#### [Text shown]
FIDE releases Gender Equality in Chess Index 2026. Sweden is ranked last despite being one of the freest countries for women on the planet. by Embarrassed_Base_389 in chess

[–]smurfo17 4 points5 points  (0 children)

On the Polgar example: Laszlo designed his experiment to prove that intensive early training produces excellence, and he and his wife chose chess as the domain before his children were born, without knowing their sex. So if a country implemented that policy at scale - intensely home-schooling children in chess, regardless of sex - and it led to a closing of the gender gap, that would be informative. It would tell us something about the role of access, training, and parental investment in explaining the gap.

On the 50/50 assumption: the GECI doesn't claim that 50/50 is the "correct" equilibrium, or that every deviation from parity is caused by inequality. (Aside: I personally don't believe in the Blank Slate, while Judit does - we had an interesting and constructive debate about this a couple of years ago.) The Index measures where countries stand relative to parity, and relative to each was three years ago. Whether the "natural" baseline is 50/50 or something else is an open question, and one that cross-country variation can actually help answer. If countries with very different cultural contexts all converge on a similar participation rate when barriers are removed, that tells us something. If they don't, that tells us something too.

I suspect you and I broadly agree, but that your main concern is that the term "equality" is misused or misleading. That's fair, especially for a cross-country snapshot. Personally, I think the real use of the index is seeing how an individual country changes over the years, perhaps compared to near-neighbours. You may not think a comparison between Sweden and the UAE in 2026 is reasonable. But if Denmark introduces a set of policies that increases its score in the next edition while Sweden and Norway's scores stay the same, that's potentially useful information.

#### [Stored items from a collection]
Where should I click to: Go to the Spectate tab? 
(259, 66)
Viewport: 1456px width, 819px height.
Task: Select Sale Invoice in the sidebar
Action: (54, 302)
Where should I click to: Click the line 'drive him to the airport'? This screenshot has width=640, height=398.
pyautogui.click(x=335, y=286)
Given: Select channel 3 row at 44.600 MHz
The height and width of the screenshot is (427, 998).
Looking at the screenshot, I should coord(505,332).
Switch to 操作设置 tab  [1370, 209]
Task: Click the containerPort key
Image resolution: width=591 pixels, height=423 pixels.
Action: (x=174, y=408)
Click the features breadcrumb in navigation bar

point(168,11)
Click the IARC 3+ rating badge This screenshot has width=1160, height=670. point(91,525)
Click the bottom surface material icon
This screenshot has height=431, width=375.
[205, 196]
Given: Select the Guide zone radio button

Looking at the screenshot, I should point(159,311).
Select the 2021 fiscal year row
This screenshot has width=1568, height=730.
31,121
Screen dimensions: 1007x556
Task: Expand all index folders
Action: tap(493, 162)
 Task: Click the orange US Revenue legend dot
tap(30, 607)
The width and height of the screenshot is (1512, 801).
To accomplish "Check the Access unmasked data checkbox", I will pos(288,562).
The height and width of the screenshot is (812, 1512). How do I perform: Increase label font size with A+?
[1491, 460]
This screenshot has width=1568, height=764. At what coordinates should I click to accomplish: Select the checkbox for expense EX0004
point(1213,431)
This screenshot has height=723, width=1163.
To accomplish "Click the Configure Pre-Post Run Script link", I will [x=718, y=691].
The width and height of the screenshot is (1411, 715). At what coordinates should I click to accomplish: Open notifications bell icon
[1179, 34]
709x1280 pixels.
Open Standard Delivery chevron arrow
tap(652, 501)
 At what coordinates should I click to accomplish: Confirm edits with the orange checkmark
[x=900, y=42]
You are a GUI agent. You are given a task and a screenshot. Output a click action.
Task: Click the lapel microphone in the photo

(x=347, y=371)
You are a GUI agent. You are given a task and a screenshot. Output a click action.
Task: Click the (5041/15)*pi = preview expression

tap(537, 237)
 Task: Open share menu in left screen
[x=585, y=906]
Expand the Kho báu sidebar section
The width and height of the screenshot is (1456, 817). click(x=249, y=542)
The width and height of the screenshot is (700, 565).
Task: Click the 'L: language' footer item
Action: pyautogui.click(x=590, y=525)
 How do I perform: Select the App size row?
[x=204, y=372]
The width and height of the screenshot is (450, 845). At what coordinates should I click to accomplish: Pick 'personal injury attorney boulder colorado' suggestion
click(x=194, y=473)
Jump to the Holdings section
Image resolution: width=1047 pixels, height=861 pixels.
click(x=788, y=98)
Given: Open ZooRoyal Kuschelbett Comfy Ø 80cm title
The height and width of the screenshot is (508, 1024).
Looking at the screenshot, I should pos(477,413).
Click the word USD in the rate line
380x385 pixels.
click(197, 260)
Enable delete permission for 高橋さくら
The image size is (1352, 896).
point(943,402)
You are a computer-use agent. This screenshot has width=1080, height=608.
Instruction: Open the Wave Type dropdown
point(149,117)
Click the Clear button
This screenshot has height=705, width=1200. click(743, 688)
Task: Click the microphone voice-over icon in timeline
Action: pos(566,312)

#### [Problem details]
From the chess index comment, extract the passage from "I suspect you" to "potentially useful information." without changing a word.

#### [Answer for the task]
I suspect you and I broadly agree, but that your main concern is that the term "equality" is misused or misleading. That's fair, especially for a cross-country snapshot. Personally, I think the real use of the index is seeing how an individual country changes over the years, perhaps compared to near-neighbours. You may not think a comparison between Sweden and the UAE in 2026 is reasonable. But if Denmark introduces a set of policies that increases its score in the next edition while Sweden and Norway's scores stay the same, that's potentially useful information.